1.n=99。

Fa 1

Note that the left end is a difference sequence, which can be subtracted by classical dislocations:

Remember s = I+2i 2+3i 3+…+ni n,

is = i^2+2i^3+…+(n- 1)i^n+ni^(n+ 1)

Two types of subtraction:

( 1-i)s=i+i^2+i^3+…+i^(n- 1)+i^n-ni^(n+ 1)

At the right end of the above formula, except that the last term is geometric series, you can sum up and find the expression of S.

Then let S=-50( 1+i).

Method 2 (simpler method)

The period of sequence I n is 4, and the first term is: i,-1, -i, 1. The real part and imaginary part can be discussed separately. Remember that the left end of the original form is S.

The real part of s consists of even terms in I n, let t be the largest even number ≤n, and RES = 2i 2+4i 4+…+Ti t =-2+4-6+8+…+(-2) (t/2+1).

It is easy to see that when there is an even addend, this sum is positive, and when there is an odd addend, this sum is negative. ReS=-50 is known, so there is an odd addend in the above formula. After pairing, it can be regarded as the addition of several -2, thus finding t=98.

Similarly, let s be the largest odd number ≤n, and after comparing the imaginary part, we can get s=99.

So n=99.

2.5/2

All positive factors of10 n can be written as 2 s * 5 t, where s and t are natural numbers ≤ n.

a(n)=σ(t = 0，n)σ(s = 0，n) {2^s*5^t}

=σ(t=0,n){5^t*σ(s=0,n)2^s}

=[2^(n+ 1)- 1]σ(t=0,n){5^t}

=[2^(n+ 1)- 1][5^(n+ 1)- 1]/4=(5/2)* 10^n+…

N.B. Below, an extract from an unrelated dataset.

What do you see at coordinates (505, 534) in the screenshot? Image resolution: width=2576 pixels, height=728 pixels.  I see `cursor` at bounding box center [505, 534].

The latter part … is divided by10 n, and the limit is 0. So the limit is 5/2.

3.496

The original formula is the multiplication of three sums, and the power of each sum contribution in each multiplied x198 is considered. This is equivalent to finding the number of groups (a, b, c) of solutions of the following equations:

A+b+c = 198, a, b and c are natural numbers, and a ≤ 30; b，c≤99。

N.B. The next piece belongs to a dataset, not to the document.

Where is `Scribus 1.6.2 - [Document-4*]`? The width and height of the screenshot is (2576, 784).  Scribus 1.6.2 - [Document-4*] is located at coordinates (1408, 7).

In the above range, for a fixed A and B, we can take 99, 98, …99-a, and each B corresponds to a range of C, so after fixing A, there are a+ 1 paths to take (b, c) * * to satisfy the equation.

So the number of groups of solutions of the above formula = 1+2+…3 1=496.

4. 1/4

For simplicity, let's assume that surface A is 1, surface B is 6, and the probability of turning to surface A is X. 。

The sum of squares is 7, and there are three possible combinations (3+4 or 4+3, 2+5 or 5+2, 1+6 or 6+ 1).

The sum of the probabilities of the first two cases = (1/6) 2 * 2 * 2 = 1/9.

Sum of probabilities in the third case =2x( 1-x).

1/9+2x (1-x) =11/72, and x >；; 1/6，x= 1/4。